A photonic integrated circuit (PIC) or integrated optical circuit is a microchip containing two or more photonic components which form a functioning circuit. This technology detects, generates, transports, and processes light. Photonic integrated circuits utilize photons (or particles of light) as opposed to electrons that are utilized by electronic integrated circuits. The major difference between the two is that a photonic integrated circuit provides functions for information signals imposed on optical wavelengths typically in the visible spectrum or near infrared (850–1650 nm).

The most commercially utilized material platform for photonic integrated circuits is indium phosphide (InP), which allows for the integration of various optically active and passive functions on the same chip. Initial examples of photonic integrated circuits were simple 2-section distributed Bragg reflector (DBR) lasers, consisting of two independently controlled device sections – a gain section and a DBR mirror section. Consequently, all modern monolithic tunable lasers, widely tunable lasers, externally modulated lasers and transmitters, integrated receivers, etc. are examples of photonic integrated circuits. As of 2012, devices integrate hundreds of functions onto a single chip.  
Pioneering work in this arena was performed at Bell Laboratories. The most notable academic centers of excellence of photonic integrated circuits in InP are the University of California at Santa Barbara, USA, the Eindhoven University of Technology and the University of Twente in the Netherlands.

A 2005 development showed that silicon can, even though it is an indirect bandgap material, still be used to generate laser light via the Raman nonlinearity. Such lasers are not electrically driven but optically driven and therefore still necessitate a further optical pump laser source.

History 
Photonics is the science behind the detection, generation, and manipulation of photons.
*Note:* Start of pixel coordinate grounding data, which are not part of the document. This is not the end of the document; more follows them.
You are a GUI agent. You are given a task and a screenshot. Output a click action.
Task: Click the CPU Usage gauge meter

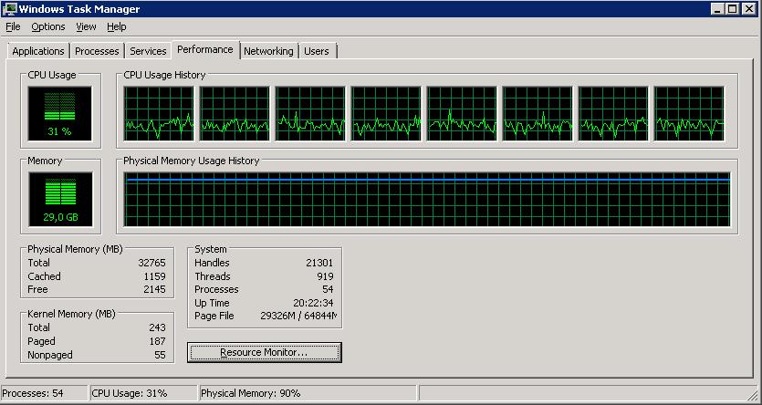click(x=60, y=114)
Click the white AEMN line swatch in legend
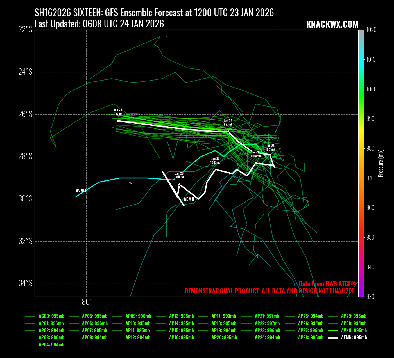Screen dimensions: 394x358 click(333, 338)
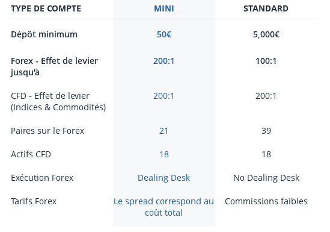
Task: Click the MINI column header
Action: pos(164,8)
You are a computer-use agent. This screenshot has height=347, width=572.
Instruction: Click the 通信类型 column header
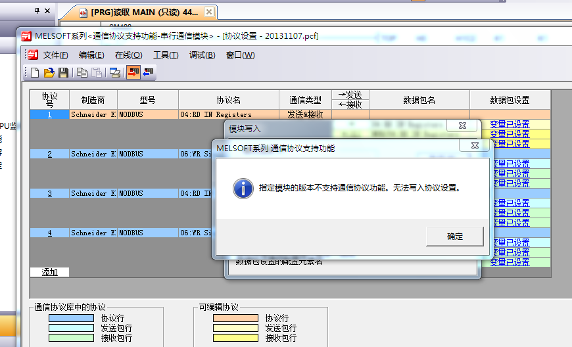click(305, 100)
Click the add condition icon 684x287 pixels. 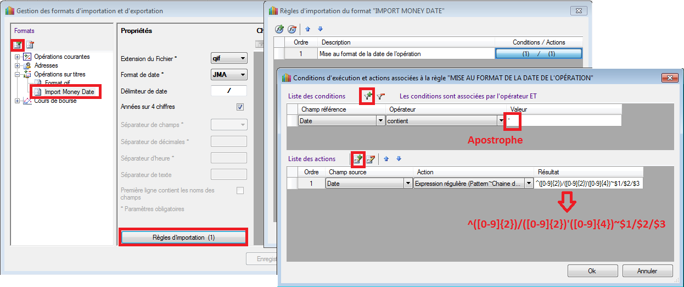[x=367, y=96]
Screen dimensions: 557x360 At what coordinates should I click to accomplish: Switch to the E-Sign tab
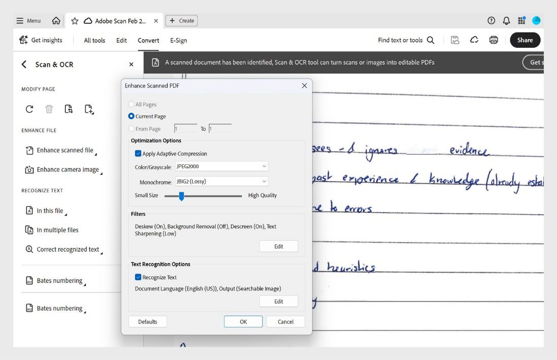178,40
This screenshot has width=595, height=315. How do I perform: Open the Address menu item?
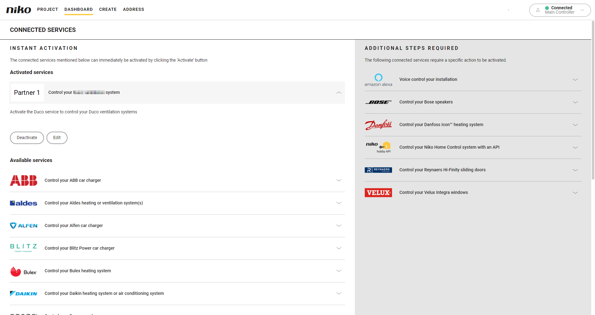click(133, 9)
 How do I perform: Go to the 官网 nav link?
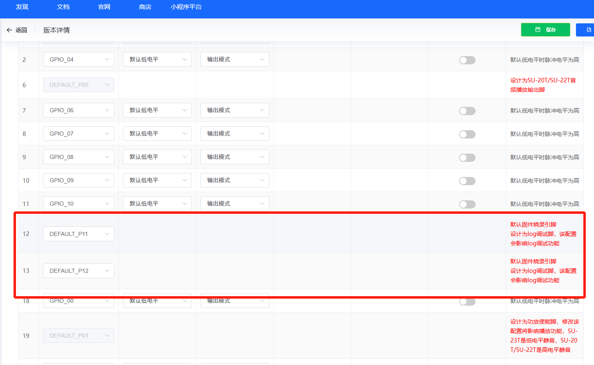coord(104,7)
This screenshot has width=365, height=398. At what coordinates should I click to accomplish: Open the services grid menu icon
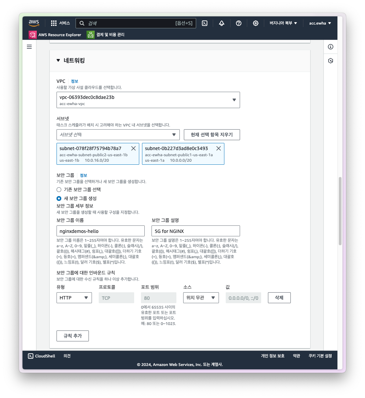[x=54, y=23]
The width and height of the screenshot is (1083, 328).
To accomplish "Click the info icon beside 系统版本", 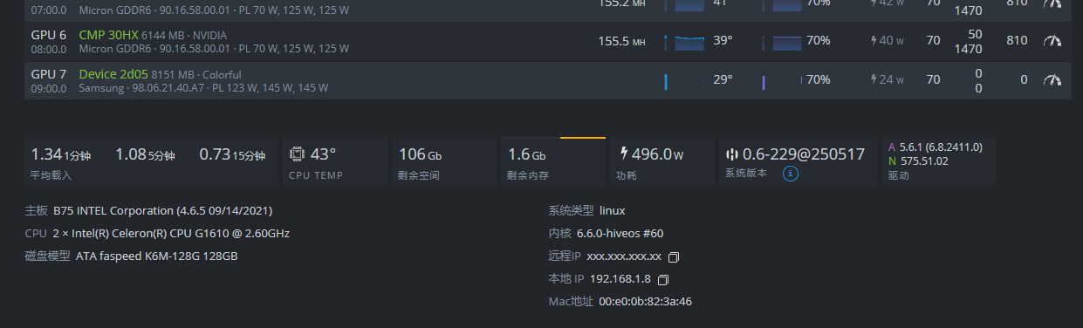I will [x=791, y=174].
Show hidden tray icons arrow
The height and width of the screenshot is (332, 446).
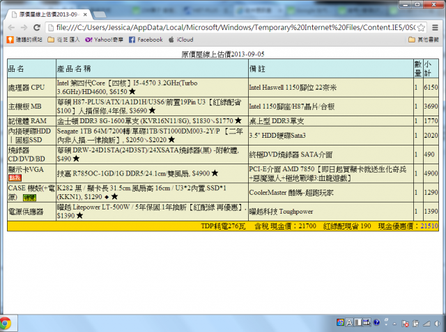394,324
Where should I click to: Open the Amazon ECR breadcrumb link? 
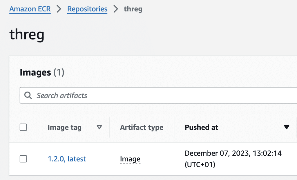point(30,9)
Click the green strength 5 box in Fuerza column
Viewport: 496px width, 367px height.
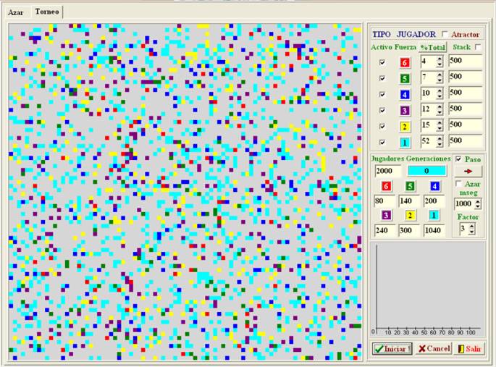[x=405, y=79]
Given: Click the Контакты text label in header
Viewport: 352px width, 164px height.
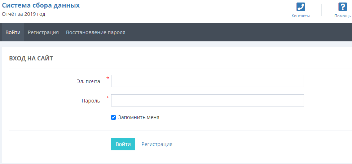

According to quantum mechanics and the concept of wave-particle duality first proposed by Albert Einstein in 1905, light acts as both an electromagnetic wave and a particle. For example, total internal reflection in an optical fibre allows it to act as a waveguide.

Integrated circuits using electrical components were first developed in the late 1940s and early 1950s, but it took until 1958 for them to become commercially available. When the laser and laser diode were invented in the 1960s, the term ‘photonics’ fell into more common usage to describe the application of light to replace applications previously achieved through the use of electronics.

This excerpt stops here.